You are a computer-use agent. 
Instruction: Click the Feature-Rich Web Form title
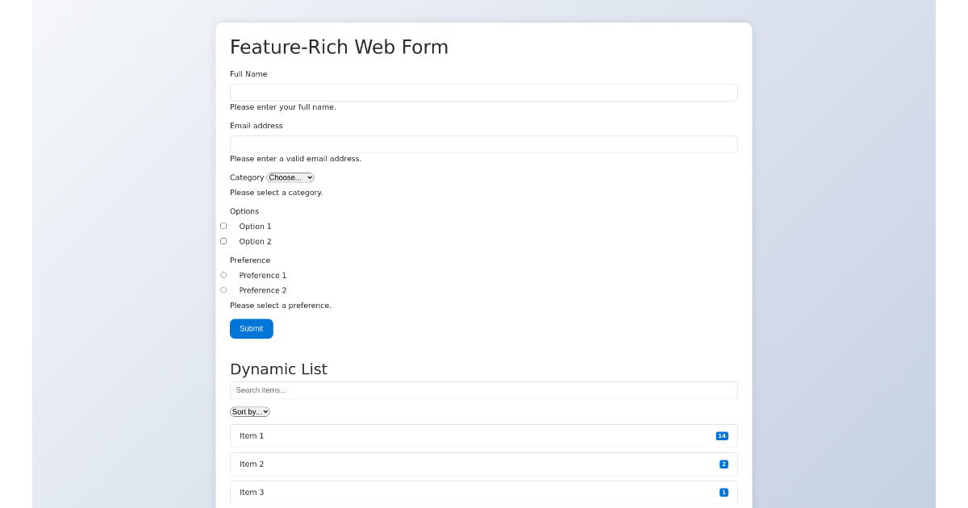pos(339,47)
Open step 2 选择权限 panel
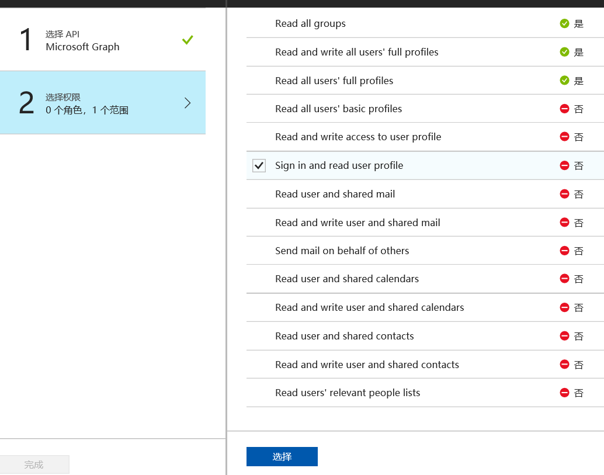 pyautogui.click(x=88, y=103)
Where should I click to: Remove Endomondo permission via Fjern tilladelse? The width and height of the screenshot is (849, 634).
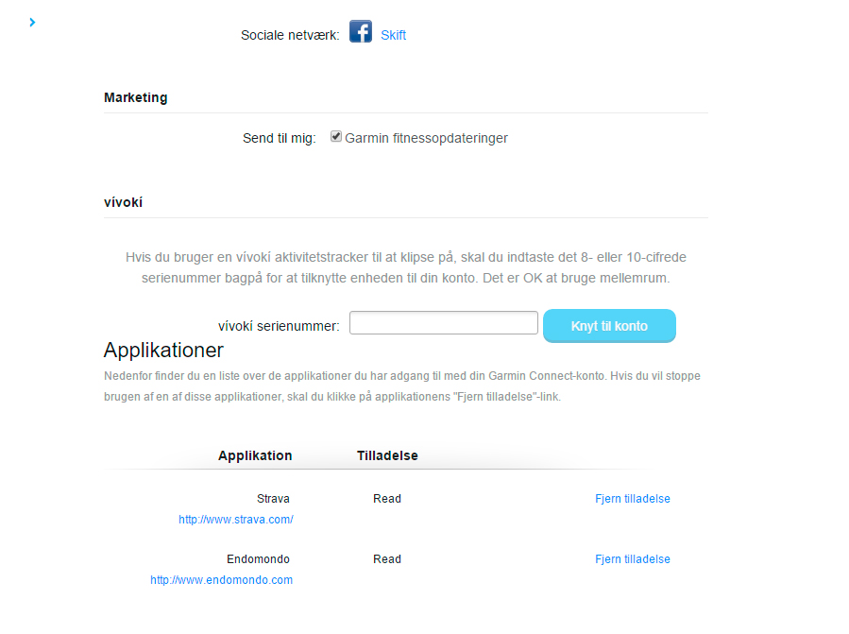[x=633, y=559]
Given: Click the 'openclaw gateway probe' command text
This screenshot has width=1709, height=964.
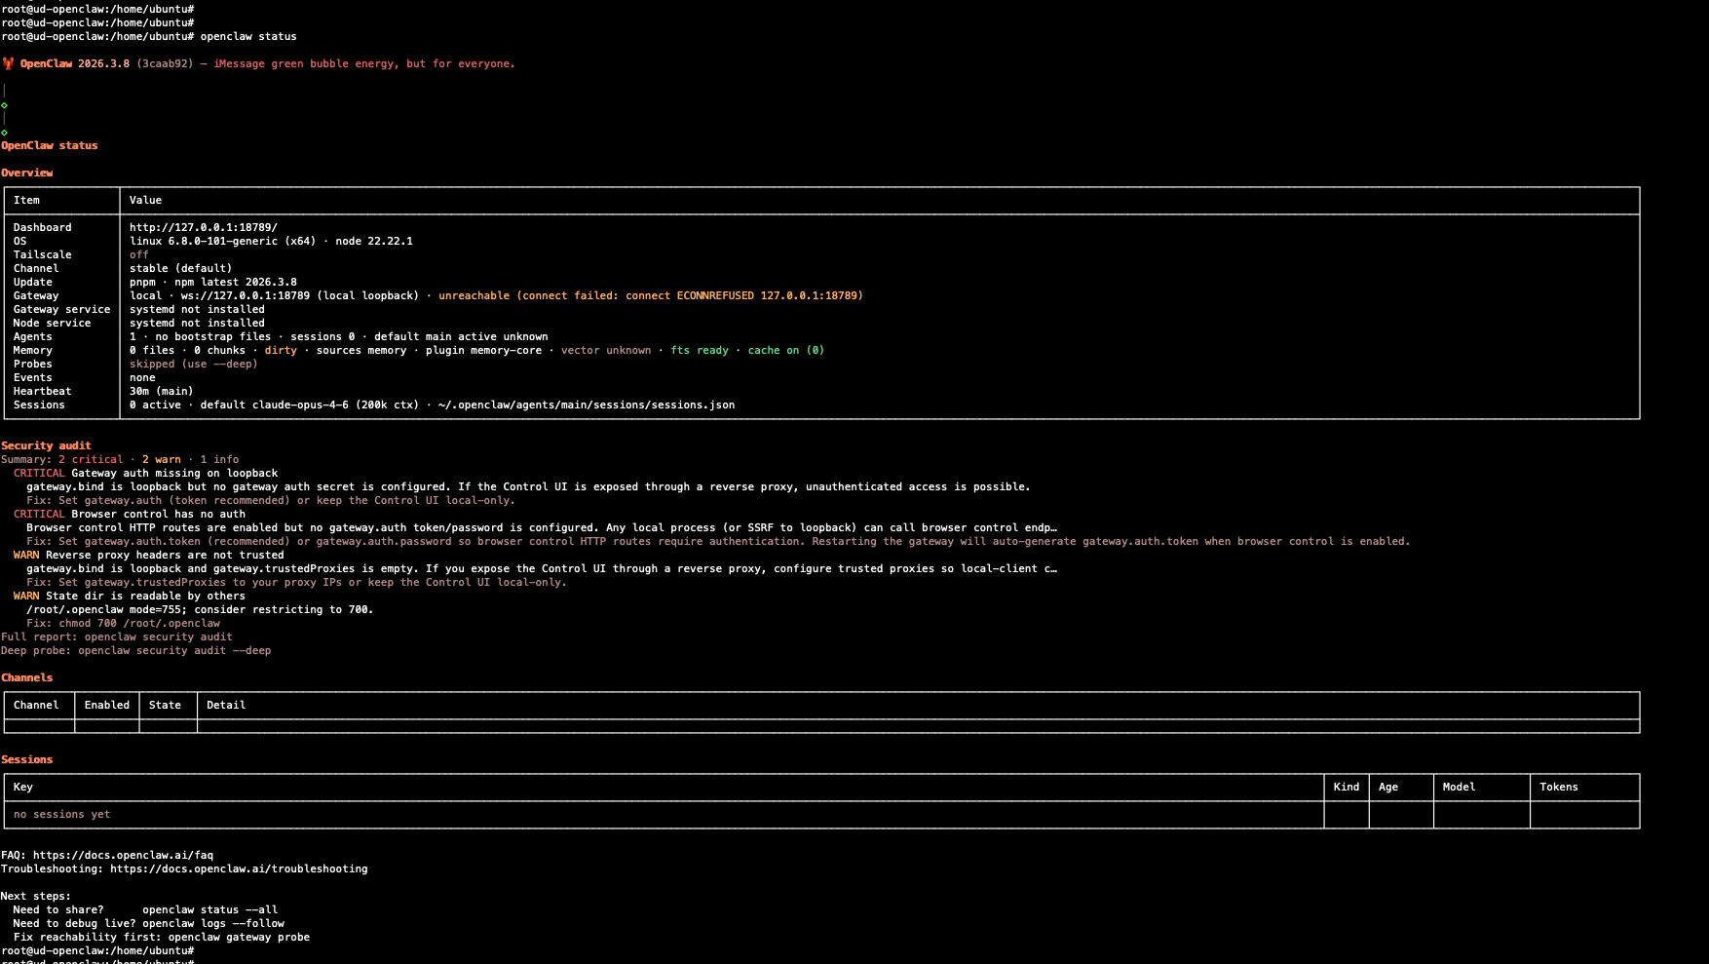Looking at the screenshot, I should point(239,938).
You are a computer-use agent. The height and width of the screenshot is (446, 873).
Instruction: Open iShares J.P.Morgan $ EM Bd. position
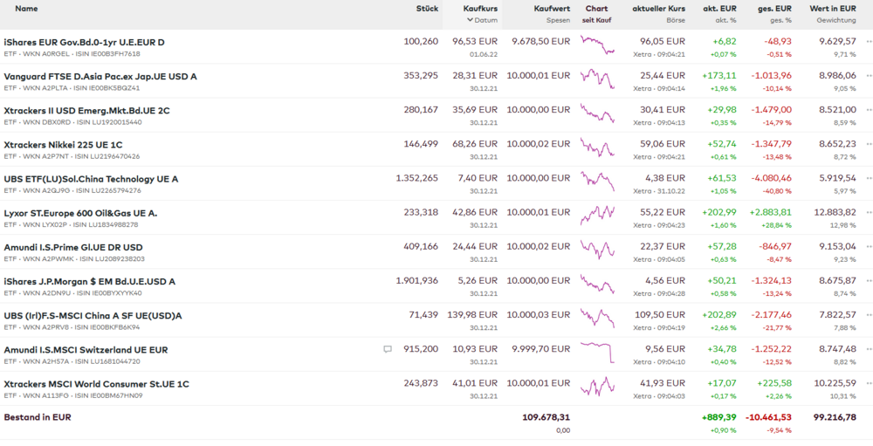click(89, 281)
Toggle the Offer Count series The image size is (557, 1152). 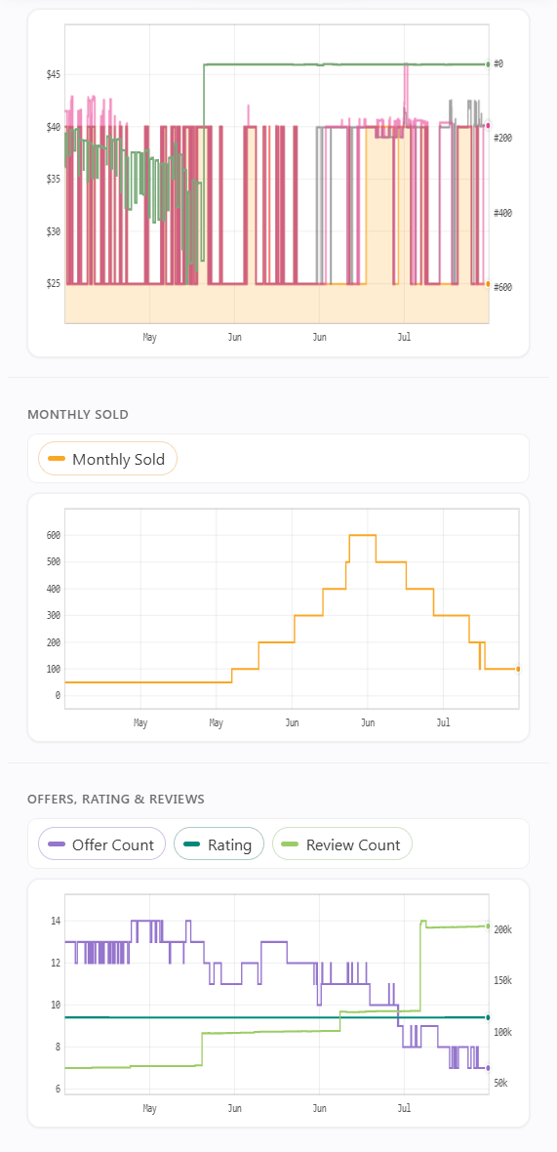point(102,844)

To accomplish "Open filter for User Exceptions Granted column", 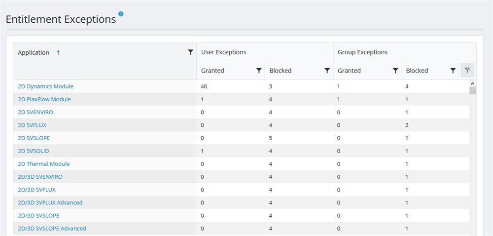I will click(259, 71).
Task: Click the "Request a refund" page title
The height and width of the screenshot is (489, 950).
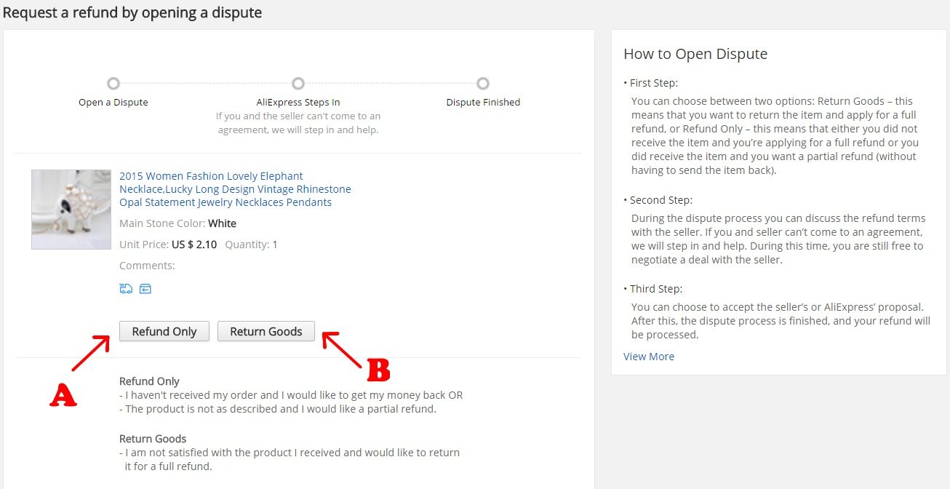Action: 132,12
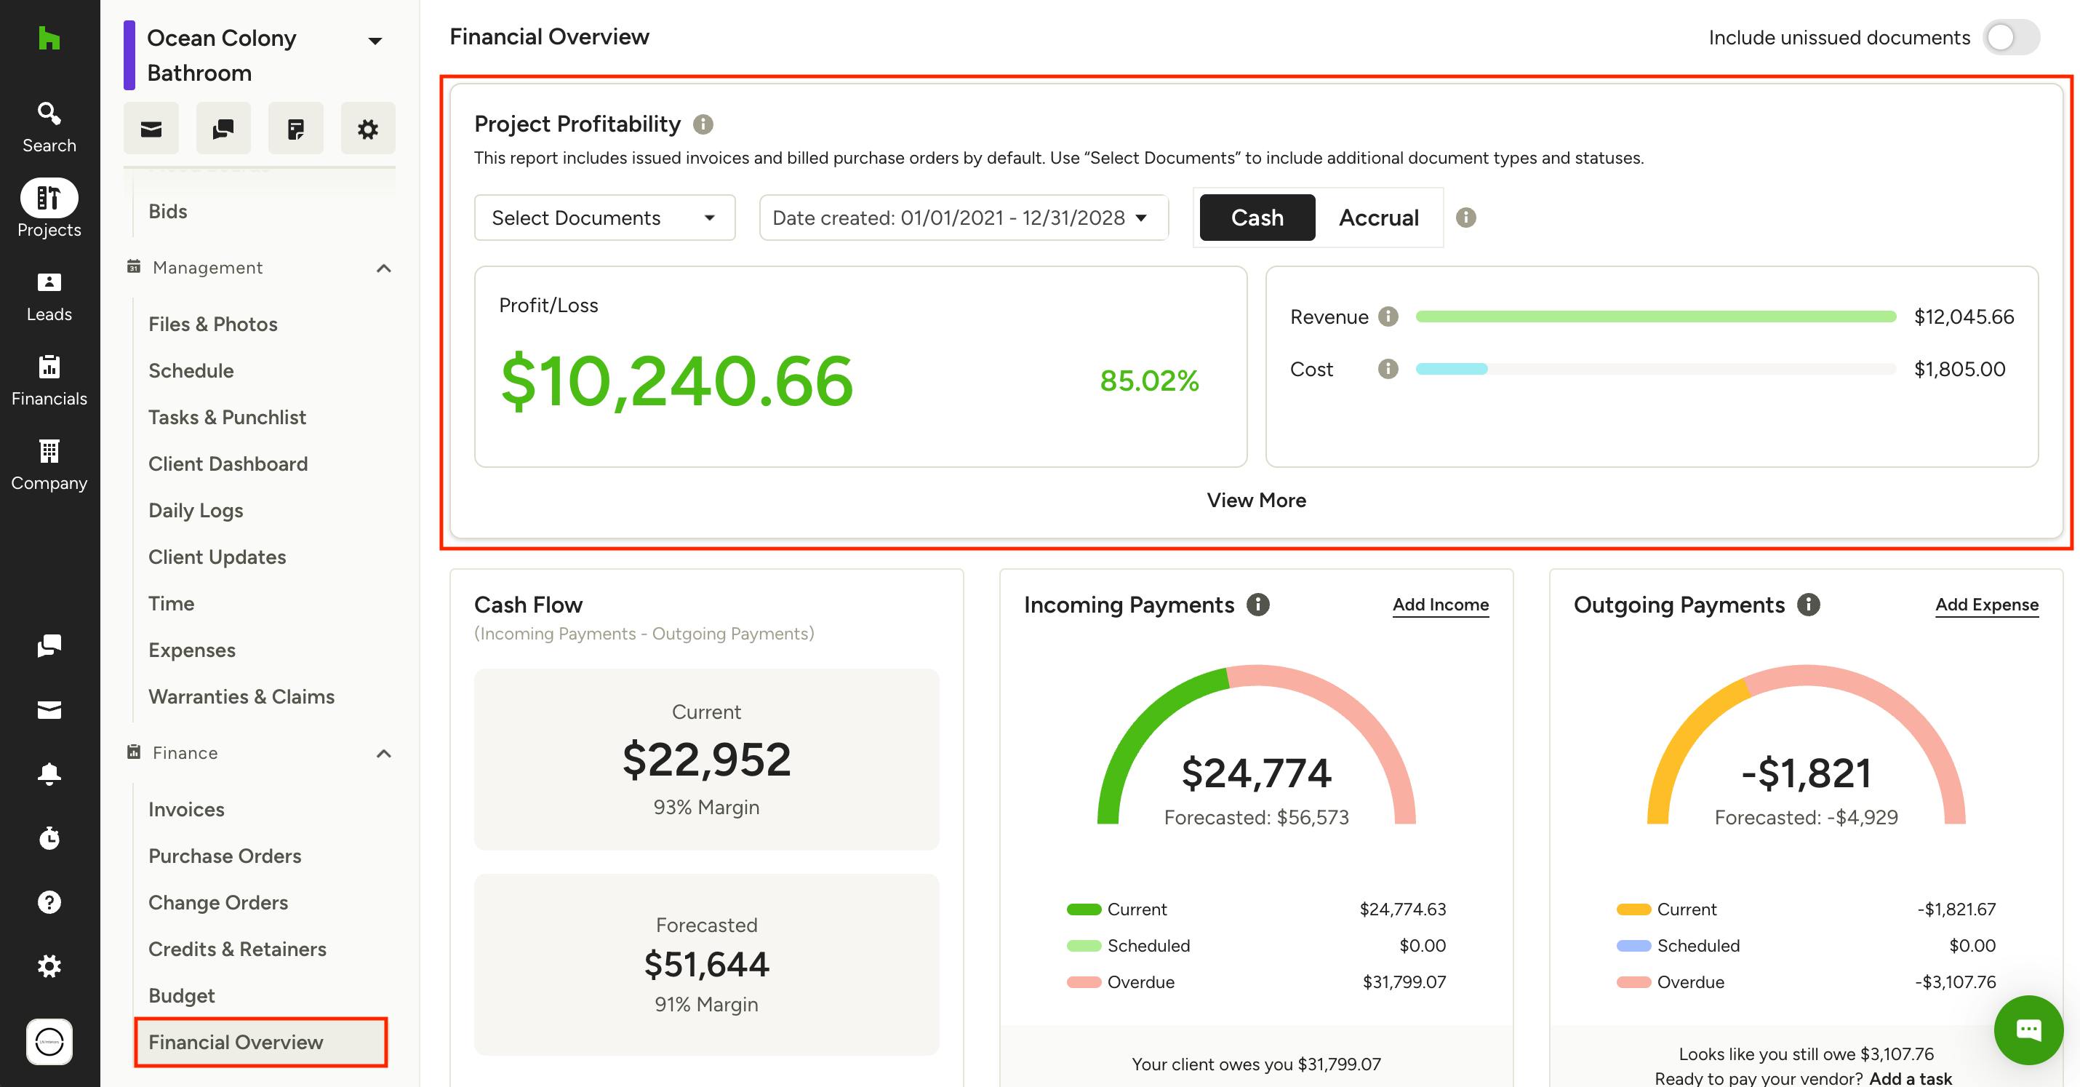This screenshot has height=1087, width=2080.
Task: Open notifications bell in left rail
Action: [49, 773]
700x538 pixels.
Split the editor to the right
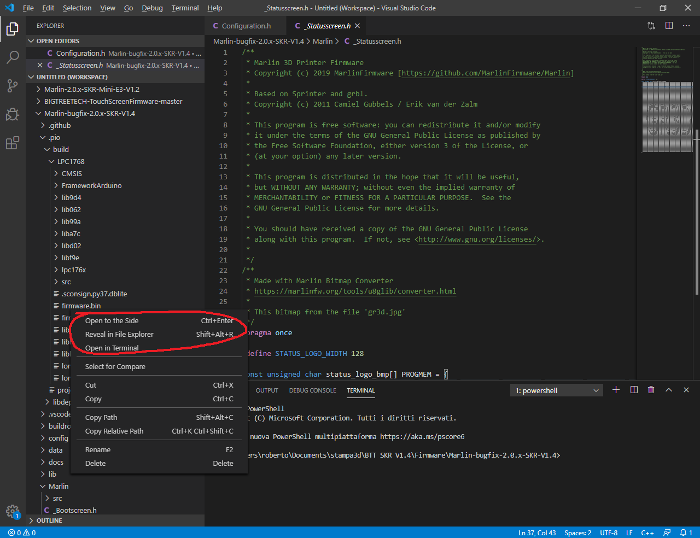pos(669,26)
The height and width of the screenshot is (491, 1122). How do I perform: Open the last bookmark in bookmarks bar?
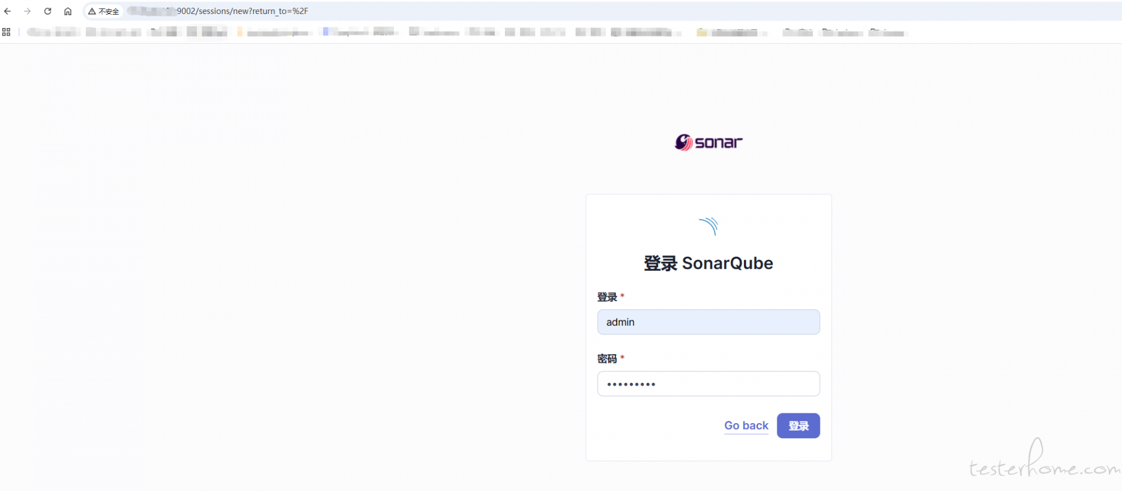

-- -- --

§ What you should do
Pictures aside, transcribe exactly the lines from the line containing "Task: Click the" through the final line of the material above.

§ Answer box
Task: Click the "Request a refund" page title
The height and width of the screenshot is (489, 950).
Action: 132,12
This screenshot has height=1087, width=2080.
Task: Open notifications bell in left rail
Action: [49, 773]
700x538 pixels.
Split the editor to the right
pos(669,26)
The height and width of the screenshot is (491, 1122). How do I perform: Open the last bookmark in bookmarks bar?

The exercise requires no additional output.